The first line is obviously it trying to read the specs left over on the top. and aside from an extra kanji and an apostrophe the reading is right on. I tried it on another screenshot with different sprites and got.
)“シナ「とつせゅつへ` こうふんして
` ねつけなかったんで しょ?
ま 、 建国千年のお祭りだから
無理ないけど ・・・・・・
Which is again pretty close, the extra )" and the つ in the first line is actually a う, and the へ is actually a べ which are easy to mess up. But the problem is the filters are really specific to this game at the moment and I was hoping to keep them more generalized also there's no way to really tell if a a kanji that's in the reading has been placed there in error. I want to make a program that periodically tries to read text from the game as I'm playing and perform some functions on it. Any ideas? I may just end up looking into another route, this one seemed the simplest but the errors could mess up the functionality I'm trying to achieve.
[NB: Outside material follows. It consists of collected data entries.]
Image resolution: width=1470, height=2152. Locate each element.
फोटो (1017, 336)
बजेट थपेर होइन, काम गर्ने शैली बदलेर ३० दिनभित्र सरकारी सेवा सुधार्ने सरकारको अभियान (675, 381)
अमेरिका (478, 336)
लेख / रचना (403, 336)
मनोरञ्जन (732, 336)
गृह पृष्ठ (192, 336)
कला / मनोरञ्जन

Tesseract OCR only really reads black text on white background, so your approach of
processing the image to get that is good (and would fix about 1/2 of the other issues
which people report here...)
The original text is white with a black drop-shadow (to the right & down directions).
So, process for white original pix to be black in OCR image and anything darker
to be white. (This may be what you've done already.). This is a combination of
Inversion and binarization.
These characters are fairly blocky - due to the low res original art. If they are still blocky
after conversion to b/w then you may be able to fill in the blocks by using a dialate and
erode sequence (std. image proc ops, look up...) to fill the gaps somewhat intelligently.
This may help the recognition rates.
I can think of two approaches to address the specks at the top - either a noise elimination
image processing step or, maybe, a windowed approach to binarization. The simplest
binarization technique is the one you are already using - a fixed threshold value for deciding
black or white. A more complex approach is to vary the threshold value based on a window of
surrounding pixel values. Research "Sauvola binarization" for details on a proven algorithm.
It's nicer to figure out what image processing is needed without extensive programming work.
Once you know what operations/algorithms are needed then you can call them from a
(hopefully) free and easy to use (and debugged) library (ex. OpenCV?). To experiment
like this I use the demo program for Accusoft's ScanFix library - it lets you process images
with a sequence of pretty low level ops. There are probably other "image processing
laboratory" apps available. A paint program or viewer (Paint.NET, IrfanView) can do a lot
of these processing ops, but often not in a way that gives you access to the low level
details (like, choice of binarization algorithm, etc)
Finally, no OCR system is perfect - if your project requires perfect OCR then maybe rethink it
(Or buy a commercial OCR engine that can recognize 99+%, though, still not perfect...)
- Rich